= 2009 Supervisory Capital Assessment Program =

Test on U.S. banks

The Supervisory Capital Assessment Program, publicly described as the bank stress tests (even though a number of the companies that were subject to them were not banks), was an assessment of capital conducted by the Federal Reserve System and thrift supervisors to determine if the largest U.S. financial organizations had sufficient capital buffers to withstand the recession and the financial market turmoil. The test used two macroeconomic scenarios, one based on baseline conditions and the other with more pessimistic expectations, to plot a 'What If?' exploration into the banking situation in the rest of 2009 and into 2010. The capital levels at 19 institutions were assessed based on their Tier 1 common capital, although it was originally thought that regulators would use tangible common equity as the yardstick. The results of the tests were released on May 7, 2009, at 5pm EST.

Before the tests were completed, the central problems facing the Treasury Department were (1) whether the tests would increase or decrease confidence in any companies that did badly on their tests and (2) whether or not the $350 billion in bailout funds that remained could cover the needed funding after the tests.

==Scope and purpose==
The exercise was limited to bank holding companies (national banks and companies which own banks) with assets greater than $100 billion. The 19 banking organizations included in the exercise comprised the core of the US banking system, representing roughly two-thirds of aggregate U.S. bank holding company assets.

The supervisors conducted the capital assessments on an interagency basis to ensure that they were carried out in a timely and consistent manner. Each participating financial institution was instructed to analyze potential firm-wide losses, including in its loan and securities portfolios, as well as from any off-balance sheet commitments and contingent liabilities/exposures, under two defined economic scenarios over a two-year time horizon (2009 – 2010). In addition, firms with trading assets of $50 billion or more were asked to estimate potential trading-related losses under the same scenarios.

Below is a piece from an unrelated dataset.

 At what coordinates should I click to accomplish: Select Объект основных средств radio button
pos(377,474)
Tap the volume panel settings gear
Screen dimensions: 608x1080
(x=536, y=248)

Participating financial institutions also forecasted internal resources available to absorb losses, including pre-provision net revenue and the allowance for loan losses. As part of the supervisory process, the supervisors met with senior management at each financial institution to review and discuss the institution's loss and revenue forecasts. Based on those discussions, the supervisors assessed institution-specific potential losses and estimated resources to absorb those losses under the baseline and more adverse case, and determined whether the institution had a sufficient capital buffer necessary to ensure it had the amount and quality of capital necessary to perform its vital role in the economy.

==Macroeconomic scenarios and assumptions==
The capital assessment covered two economic scenarios: a baseline scenario and a more adverse scenario.

===Baseline scenario===
For implementation of the supervisory capital assessment program, the baseline assumptions for real GDP growth and the unemployment rate for 2009 and 2010 were assumed to be equal to the average of the projections published by Consensus Forecasts, the Blue Chip Economic Indicators survey, and the Survey of Professional Forecasters in February 2009. This baseline was intended to represent a consensus view about the depth and duration of the recession. Given the current uncertain environment, there is a risk that the economy could turn out to be appreciably weaker than expected in the baseline outlook.

The assumptions for the baseline economic outlook are consistent with the house price path implied by futures prices for the Case-Shiller 10-City Composite index and the average response to a special question on house prices in the latest Blue Chip survey.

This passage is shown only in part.